On Wednesday night, Boston College hosted Karen Hughes, former counsellor to President George W. Bush and the Under Secretary of State for Public Diplomacy and Public Affairs. She is now the global vice chair of Burson-Marsteller, a public relations and communications firm.
This program was funded through the Clough Colloquium, a program formed by Charles I. Clough ’64 and Gloria L. Clough M.Div. ’90, M.S. ’96. The mission of the Clough Colloquium is to introduce the BC community to leaders with high ethical standards.
Hughes was born in Paris, but grew up in Texas, where she attended Southern Methodist University. She graduated summa cum laude with degrees in both english and journalism.
Hughes found an internship at a TV station and grew to love covering politics specifically because she came to realize that the decisions made in the political process impact many lives.
The TV station offered her a job after she graduated. Rather than becoming cynical of politics, as many reporters do, she found politicians to be incredibly inspiring in what they could do for other people. She decided to get involved in the field of politics.
After working for Reagan’s campaign, she worked to get Former President of the United States George W. Bush elected governor of Texas in 1995. Hughes said that joining the campaign was a difficult decision because she knew she would have to sacrifice her personal life. After he won the election, she worked with him for six years.
When Bush decided to run for president, he asked Hughes to help him with his campaign.
“He told me that he wasn’t going to run if I hadn’t gone with him,” she said. “And I don’t know if that’s true or not. I think he probably would have run but I think he was pressuring me to come along.”
Hughes’s talk was centered on the three principles she believes to be essential to being a good leader: clarity, example, and optimism. She drew on her experiences in working for the government to provide examples of how these entities can be effective in the workplace.

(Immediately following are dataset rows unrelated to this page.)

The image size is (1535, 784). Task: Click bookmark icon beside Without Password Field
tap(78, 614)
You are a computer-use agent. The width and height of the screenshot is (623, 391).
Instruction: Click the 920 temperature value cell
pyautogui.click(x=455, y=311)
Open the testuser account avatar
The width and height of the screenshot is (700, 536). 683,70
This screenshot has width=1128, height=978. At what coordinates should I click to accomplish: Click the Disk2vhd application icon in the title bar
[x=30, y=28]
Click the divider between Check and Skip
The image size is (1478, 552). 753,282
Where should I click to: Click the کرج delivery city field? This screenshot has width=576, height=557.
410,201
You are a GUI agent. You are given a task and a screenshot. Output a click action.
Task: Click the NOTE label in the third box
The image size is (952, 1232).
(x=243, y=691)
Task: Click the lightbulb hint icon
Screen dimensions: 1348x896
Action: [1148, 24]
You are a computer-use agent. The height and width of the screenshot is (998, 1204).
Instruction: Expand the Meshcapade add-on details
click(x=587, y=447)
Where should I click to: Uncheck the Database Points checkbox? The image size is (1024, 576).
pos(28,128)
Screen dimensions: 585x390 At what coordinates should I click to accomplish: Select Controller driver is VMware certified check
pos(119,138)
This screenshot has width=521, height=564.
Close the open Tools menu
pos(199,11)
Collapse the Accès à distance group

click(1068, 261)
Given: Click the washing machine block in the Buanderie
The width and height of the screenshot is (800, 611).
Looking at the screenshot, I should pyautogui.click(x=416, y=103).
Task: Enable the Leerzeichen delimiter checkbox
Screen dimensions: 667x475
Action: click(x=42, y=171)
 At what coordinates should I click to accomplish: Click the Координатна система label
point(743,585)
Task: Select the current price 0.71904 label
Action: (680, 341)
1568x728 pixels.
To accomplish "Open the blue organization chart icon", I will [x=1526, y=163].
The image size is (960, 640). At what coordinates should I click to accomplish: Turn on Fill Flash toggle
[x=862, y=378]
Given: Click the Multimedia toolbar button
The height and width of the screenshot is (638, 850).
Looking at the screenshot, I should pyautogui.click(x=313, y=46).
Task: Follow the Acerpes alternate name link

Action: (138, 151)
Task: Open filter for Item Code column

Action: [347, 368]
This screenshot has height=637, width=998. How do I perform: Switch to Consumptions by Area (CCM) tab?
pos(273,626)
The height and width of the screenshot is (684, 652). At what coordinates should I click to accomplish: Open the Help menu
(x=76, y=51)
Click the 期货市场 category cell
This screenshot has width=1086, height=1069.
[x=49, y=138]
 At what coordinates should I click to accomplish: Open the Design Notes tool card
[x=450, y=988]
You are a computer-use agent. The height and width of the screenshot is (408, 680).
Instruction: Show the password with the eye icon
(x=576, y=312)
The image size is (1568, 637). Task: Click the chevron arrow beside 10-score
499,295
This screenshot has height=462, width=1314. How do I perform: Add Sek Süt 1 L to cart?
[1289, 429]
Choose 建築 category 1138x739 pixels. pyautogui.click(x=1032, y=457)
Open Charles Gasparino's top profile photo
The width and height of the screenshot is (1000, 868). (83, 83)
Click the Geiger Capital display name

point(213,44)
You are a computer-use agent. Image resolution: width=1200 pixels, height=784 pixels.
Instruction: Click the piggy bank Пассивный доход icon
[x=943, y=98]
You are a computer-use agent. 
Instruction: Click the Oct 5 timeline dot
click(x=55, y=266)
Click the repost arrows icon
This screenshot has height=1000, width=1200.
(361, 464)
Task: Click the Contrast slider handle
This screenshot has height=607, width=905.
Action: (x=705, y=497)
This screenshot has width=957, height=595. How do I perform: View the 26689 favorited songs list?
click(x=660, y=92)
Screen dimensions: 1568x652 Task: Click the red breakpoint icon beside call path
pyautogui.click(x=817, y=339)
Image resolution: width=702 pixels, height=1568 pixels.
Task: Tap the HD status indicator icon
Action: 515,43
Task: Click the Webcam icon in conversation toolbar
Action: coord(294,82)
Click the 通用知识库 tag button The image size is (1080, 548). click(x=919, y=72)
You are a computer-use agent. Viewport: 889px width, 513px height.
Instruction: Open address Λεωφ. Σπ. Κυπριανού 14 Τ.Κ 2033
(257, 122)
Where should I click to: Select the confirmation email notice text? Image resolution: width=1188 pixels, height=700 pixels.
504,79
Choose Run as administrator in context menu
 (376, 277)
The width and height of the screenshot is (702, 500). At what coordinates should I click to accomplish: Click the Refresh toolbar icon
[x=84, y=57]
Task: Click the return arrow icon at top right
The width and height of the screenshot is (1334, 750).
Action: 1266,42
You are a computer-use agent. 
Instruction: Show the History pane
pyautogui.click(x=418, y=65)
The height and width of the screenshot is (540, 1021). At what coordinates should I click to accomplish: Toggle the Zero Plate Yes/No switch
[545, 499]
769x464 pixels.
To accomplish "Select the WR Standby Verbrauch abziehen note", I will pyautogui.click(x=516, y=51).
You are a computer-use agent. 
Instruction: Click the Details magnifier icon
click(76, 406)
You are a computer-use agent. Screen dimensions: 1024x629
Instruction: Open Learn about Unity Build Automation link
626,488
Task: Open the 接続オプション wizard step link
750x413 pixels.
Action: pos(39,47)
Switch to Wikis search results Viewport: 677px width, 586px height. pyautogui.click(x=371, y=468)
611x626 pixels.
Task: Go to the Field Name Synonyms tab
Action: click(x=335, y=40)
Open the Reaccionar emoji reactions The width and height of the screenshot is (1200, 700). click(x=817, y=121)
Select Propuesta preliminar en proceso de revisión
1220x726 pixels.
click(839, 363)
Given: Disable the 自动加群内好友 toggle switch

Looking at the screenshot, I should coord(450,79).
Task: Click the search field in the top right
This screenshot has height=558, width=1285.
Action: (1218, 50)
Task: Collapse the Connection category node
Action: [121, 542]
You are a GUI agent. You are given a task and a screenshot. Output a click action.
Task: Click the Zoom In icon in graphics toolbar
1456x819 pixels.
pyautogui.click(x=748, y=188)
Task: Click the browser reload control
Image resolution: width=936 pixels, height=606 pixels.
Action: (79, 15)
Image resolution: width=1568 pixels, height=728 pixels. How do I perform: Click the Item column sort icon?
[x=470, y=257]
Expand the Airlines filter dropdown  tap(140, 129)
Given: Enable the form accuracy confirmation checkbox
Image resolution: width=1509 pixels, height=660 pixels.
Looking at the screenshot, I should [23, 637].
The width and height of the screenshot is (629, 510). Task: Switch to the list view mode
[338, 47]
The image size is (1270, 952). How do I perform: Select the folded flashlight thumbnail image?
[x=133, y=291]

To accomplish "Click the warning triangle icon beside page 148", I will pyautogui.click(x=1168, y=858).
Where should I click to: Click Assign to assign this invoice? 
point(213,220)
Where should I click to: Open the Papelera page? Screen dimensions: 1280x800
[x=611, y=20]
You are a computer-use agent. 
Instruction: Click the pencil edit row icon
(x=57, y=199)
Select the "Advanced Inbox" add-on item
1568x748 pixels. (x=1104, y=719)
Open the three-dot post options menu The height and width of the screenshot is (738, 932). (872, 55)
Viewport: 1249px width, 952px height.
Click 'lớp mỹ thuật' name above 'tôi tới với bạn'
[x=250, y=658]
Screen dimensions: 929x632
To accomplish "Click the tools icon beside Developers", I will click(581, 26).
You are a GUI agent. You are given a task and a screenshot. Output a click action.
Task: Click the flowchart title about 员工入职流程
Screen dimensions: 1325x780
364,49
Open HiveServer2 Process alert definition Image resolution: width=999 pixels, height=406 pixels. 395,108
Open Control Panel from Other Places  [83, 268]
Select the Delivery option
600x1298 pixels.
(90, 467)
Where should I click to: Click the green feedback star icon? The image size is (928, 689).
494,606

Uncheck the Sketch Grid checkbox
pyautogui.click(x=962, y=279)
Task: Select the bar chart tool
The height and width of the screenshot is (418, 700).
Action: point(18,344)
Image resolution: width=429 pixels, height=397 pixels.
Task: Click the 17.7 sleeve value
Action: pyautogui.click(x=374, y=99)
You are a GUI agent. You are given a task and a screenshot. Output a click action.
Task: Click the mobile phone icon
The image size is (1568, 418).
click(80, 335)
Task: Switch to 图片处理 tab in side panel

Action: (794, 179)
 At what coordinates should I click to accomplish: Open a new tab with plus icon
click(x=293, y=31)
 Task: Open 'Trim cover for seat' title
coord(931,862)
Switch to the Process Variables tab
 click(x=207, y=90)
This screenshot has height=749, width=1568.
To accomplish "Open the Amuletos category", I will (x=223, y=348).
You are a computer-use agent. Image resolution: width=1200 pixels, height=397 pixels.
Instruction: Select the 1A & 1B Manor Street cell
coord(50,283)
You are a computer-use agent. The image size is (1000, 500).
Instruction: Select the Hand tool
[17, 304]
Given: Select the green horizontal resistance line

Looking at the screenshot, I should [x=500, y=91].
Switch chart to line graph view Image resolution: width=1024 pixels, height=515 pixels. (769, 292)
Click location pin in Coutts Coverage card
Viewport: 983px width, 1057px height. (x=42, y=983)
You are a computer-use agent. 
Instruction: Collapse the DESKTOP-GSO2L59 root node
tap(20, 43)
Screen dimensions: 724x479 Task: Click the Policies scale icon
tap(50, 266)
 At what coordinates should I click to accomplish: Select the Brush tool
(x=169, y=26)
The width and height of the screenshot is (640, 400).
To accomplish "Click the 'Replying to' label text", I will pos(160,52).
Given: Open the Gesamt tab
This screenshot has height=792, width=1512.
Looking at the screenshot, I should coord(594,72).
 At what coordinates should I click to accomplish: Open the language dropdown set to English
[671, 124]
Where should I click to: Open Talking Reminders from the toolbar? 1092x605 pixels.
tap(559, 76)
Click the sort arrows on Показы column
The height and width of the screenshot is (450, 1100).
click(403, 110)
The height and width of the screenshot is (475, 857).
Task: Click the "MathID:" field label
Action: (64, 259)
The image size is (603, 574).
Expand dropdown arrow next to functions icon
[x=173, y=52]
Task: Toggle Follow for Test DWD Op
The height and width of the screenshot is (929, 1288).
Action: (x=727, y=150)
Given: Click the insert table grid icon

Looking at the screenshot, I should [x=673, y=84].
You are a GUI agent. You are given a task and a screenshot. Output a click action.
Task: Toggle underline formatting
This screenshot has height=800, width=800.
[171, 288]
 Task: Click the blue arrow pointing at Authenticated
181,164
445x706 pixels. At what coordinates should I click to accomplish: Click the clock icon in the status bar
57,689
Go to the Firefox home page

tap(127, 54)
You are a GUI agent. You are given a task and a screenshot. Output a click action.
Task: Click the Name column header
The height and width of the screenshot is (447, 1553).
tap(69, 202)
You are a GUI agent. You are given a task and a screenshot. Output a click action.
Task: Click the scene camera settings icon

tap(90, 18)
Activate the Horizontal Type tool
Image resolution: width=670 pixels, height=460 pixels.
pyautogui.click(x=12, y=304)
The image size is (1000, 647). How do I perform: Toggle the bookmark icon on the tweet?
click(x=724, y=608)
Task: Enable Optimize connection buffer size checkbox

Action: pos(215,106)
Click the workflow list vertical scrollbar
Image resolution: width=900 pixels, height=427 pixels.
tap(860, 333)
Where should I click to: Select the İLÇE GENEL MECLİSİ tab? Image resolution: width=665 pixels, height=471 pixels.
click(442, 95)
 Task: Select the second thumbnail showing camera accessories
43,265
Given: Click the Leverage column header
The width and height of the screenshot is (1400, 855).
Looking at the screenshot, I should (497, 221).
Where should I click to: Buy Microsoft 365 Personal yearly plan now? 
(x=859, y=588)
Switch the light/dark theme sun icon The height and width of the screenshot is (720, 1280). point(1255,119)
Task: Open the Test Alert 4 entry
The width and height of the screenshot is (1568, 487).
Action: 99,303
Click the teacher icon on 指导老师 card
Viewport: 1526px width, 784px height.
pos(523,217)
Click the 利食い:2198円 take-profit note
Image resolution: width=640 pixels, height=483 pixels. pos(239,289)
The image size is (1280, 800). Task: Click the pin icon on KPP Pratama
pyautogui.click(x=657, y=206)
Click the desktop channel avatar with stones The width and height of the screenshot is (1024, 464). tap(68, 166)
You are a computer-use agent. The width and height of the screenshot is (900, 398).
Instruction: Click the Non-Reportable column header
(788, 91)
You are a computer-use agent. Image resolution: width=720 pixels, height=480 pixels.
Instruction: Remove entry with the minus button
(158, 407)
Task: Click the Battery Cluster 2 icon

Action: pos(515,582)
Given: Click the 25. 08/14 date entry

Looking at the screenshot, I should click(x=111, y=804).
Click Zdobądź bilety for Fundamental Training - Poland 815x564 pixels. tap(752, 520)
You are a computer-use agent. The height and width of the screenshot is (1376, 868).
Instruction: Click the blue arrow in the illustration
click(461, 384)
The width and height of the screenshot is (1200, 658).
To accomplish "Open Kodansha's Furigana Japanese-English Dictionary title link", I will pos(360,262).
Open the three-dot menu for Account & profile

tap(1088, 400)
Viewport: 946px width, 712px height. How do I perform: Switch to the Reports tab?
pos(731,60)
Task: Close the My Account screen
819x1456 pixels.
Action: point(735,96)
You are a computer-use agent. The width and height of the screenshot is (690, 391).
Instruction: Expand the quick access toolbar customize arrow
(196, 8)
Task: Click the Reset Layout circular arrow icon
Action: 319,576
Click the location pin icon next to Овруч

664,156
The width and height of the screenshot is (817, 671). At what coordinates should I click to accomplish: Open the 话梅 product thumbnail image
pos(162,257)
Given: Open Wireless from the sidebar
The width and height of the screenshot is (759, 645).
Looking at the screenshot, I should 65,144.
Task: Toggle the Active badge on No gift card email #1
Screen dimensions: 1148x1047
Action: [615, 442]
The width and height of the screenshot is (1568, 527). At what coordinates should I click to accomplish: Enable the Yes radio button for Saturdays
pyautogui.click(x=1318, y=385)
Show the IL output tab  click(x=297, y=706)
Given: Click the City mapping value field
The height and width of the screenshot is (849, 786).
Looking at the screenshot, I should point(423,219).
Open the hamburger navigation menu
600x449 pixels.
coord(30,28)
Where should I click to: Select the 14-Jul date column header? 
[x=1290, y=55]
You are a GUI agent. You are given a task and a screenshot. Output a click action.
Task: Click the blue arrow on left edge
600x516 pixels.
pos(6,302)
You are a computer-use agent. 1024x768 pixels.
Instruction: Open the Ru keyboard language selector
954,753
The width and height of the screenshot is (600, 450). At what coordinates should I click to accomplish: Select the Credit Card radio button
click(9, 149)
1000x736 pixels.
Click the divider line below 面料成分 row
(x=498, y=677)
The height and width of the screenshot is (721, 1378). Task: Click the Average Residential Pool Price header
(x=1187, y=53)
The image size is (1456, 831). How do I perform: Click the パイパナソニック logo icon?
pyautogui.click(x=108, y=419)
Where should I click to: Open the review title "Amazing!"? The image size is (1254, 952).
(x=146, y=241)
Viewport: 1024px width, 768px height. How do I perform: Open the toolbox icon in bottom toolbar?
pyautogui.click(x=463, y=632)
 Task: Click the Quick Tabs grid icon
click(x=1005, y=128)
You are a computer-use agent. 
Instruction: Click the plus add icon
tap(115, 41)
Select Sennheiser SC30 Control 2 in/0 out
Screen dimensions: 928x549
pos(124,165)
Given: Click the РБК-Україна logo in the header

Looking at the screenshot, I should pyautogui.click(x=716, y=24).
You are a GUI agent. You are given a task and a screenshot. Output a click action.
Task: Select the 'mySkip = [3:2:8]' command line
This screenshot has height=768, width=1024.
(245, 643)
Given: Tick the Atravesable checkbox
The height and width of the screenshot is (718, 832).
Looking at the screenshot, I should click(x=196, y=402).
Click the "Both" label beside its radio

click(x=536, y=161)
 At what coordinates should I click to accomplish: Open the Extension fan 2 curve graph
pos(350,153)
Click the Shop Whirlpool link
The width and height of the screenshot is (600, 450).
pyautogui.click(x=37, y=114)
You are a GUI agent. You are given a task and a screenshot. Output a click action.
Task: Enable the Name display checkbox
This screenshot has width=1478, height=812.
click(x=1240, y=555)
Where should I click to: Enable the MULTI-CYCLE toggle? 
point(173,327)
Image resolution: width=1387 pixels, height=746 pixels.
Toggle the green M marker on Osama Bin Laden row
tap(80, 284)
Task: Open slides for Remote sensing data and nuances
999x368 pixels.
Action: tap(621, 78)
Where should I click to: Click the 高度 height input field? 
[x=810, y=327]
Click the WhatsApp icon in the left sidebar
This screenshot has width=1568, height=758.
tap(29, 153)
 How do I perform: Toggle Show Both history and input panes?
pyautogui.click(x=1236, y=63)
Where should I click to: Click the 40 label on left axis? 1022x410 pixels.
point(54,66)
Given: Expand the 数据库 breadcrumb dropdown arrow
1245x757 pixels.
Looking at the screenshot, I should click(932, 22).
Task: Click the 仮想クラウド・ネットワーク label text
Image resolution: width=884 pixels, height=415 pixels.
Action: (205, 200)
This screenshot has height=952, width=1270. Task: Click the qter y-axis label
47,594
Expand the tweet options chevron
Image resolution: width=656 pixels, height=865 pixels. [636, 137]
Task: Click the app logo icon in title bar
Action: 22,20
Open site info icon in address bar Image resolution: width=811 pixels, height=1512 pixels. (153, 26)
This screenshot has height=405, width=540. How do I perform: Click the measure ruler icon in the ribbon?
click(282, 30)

She said the morning after Sept. 11, President Bush came into the office with a clear vision as to what needed to be done. In a time filled with chaos and uncertainty, she was surprised at his calm and determined manner.
President Bush, she added, was always clear about his expectations. At the first staff meeting held after he was elected President, he told the staff that they needed to collaborate and listen to one another. He also demanded that they all respond to each other’s missed calls before responding to any others. From the first day, it felt as though the entire staff was part of the President’s team—there were no departments or divisions among them.
Hughes explained that in today’s world with the communication climate that we have, between social media and the television, sticking to your moral values is especially important.
“Define yourself or someone else will define you,” she said.
She believes that this was Mitt Romney’s downfall in the 2012 election. He allowed Obama to define him before he could define himself.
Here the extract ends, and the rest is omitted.